No es la primera vez que la biografía resulta la parte más visible de la historia, y llama la atención de la prensa. En este caso, más que la falta de lectores de biografías en España (comparada con otros países), o la poca seriedad de las memorias de los políticos españoles (cosas, la verdad, poco sorprendentes), me resulta curioso que el género se identifique casi exclusivamente con la historia contemporánea y con la historia política; combinadas ambas, es lógico pensar en las memorias que, pretendidamente, nos revelan los entresijos del poder, la trastienda de los gobiernos. Pero esto no aporta gran cosa: al final no nos queda más que una perspectiva personal de acontecimientos de todos conocidos, cuando no un anecdotario.

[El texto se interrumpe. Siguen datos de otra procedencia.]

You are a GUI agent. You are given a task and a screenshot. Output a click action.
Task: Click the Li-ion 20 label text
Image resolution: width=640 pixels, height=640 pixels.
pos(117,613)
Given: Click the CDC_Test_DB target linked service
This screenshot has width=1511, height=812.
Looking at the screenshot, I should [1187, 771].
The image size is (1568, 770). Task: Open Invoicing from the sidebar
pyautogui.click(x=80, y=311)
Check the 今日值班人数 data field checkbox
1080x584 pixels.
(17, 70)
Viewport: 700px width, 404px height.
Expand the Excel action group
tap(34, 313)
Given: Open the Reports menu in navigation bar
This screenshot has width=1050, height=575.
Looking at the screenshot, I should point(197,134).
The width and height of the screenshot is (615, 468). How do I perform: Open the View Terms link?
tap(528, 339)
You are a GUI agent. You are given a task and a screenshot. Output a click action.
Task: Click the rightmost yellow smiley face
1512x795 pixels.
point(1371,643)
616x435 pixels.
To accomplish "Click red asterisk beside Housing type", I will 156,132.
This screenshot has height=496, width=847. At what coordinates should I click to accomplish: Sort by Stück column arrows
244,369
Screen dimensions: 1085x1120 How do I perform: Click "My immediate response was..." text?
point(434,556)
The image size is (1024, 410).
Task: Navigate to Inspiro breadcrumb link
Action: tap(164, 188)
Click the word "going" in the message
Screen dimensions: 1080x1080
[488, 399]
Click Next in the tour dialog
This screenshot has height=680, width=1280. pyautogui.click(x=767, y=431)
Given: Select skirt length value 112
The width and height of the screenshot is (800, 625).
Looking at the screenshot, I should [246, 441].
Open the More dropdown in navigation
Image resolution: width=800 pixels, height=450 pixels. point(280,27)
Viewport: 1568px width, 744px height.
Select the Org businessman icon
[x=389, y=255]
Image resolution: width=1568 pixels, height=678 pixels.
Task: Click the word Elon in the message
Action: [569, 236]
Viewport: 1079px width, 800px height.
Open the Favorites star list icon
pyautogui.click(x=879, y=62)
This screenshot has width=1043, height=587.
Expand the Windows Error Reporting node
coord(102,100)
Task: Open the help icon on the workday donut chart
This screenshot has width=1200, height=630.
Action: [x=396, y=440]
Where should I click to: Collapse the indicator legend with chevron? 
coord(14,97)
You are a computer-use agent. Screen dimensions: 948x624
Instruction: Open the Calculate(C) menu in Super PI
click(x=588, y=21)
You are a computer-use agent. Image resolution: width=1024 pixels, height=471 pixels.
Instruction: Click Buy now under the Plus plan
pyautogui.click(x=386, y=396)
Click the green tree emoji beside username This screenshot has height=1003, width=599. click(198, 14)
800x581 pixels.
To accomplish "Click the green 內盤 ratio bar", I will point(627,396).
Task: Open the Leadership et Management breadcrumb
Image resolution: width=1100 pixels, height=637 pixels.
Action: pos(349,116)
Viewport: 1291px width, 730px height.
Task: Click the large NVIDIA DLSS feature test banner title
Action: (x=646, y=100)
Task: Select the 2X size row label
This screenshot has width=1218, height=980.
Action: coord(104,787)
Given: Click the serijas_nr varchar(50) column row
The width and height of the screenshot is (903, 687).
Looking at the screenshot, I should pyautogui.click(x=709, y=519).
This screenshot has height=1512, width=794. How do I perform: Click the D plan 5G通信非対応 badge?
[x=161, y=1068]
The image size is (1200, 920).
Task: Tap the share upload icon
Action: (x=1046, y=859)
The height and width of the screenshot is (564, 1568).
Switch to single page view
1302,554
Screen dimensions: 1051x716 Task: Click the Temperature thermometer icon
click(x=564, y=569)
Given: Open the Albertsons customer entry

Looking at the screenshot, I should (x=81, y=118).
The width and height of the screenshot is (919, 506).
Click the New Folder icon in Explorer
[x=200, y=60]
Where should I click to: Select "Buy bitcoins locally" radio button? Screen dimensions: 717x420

Si pensamos en otras épocas, de las que nos han llegado pocas memorias y menos correspondencias privadas (filones característicos del biógrafo), tendremos que concebir otros enfoques y otro tipo de historias: por qué no una historia económica y social que, a partir de testimonios vividos, cuestione o matice las explicaciones de las grandes cifras, o, simplemente, proponga otra forma de ver el pasado, más pegado a su realidad material y humana; o una historia cultural e intelectual que tenga en cuenta las ambiciones, prejuicios, amistades, enemistades, obsesiones y fobias privadas de los protagonistas, y no sólo sus elevadas meditaciones y sus genialidades aisladas; y, por fin, una historia política que tenga en cuenta que quienes construyen las instituciones y los sistemas de poder, son personas con nombres y apellidos, y con ideas sobre la política, la moral, la religión y el derecho, en tensión permanente con sus intereses personales y corporativos. De esta manera, y para épocas más remotas que la transición o la inevitable Guerra Civil, podremos seguir respondiendo a las grandes preguntas de la historia, y pensar sobre el lugar de las personas, las estructuras, las ideas…

Ejemplos no faltan: no se entiende igual la primera mitad de la Guerra de los Treinta Años desde las historias generales que desde la impresionante biografía de Wallenstein escrita por Golo Mann. Y la visión que uno tiene de la América española (y de toda la Monarquía) queda irremediablemente trastocada por el orginalísimo planteamiento de John Leddy Phelan para explicar el reino de Quito a través de uno de los presidentes de su Audiencia en el siglo XVII. No diré que más modestas (Dios me libre de falsas modestias), pero sí mucho más breves, son mis aportaciones al problema, como el estudio de la vida de un militar de Carlos V para verificar la utilidad de una peculiar «cultura de la guerra»; la vida de un oficial de la Monarquía Hispánica, que ilumina el proceso de creación del entramado político-institucional de la misma; o, si no la vida, sí las circunstancias de la muerte de un campesino de La Marina, en 1592, como medio de aproximarnos a las relaciones, a ras de suelo, entre cristianos viejos y moriscos.

No sé si el «público lector» se interesa por todo esto; y no tiene por qué. Pero allí donde, más allá de modas, triunfa el género biográfico (en Francia o Gran Bretaña), es donde más se valora la investigación histórica seria. En la medida en que el biógrafo-no-historiador (periodista o escritor) tenga esto en cuenta, su trabajo será mucho más rico, y el lector disfrutará de historias más completas y matizadas; y en la medida en que el historiador-que-escribe-biografía tenga en cuenta que el lector quiere que le cuenten una vida, llegará a un público más amplio (y algún ejemplo de esto, incluso en España, ya hay). Lo que ya no veo posible es que nuestros políticos entiendan que, cuando escriben (o encargan) memorias, deben estar a la altura.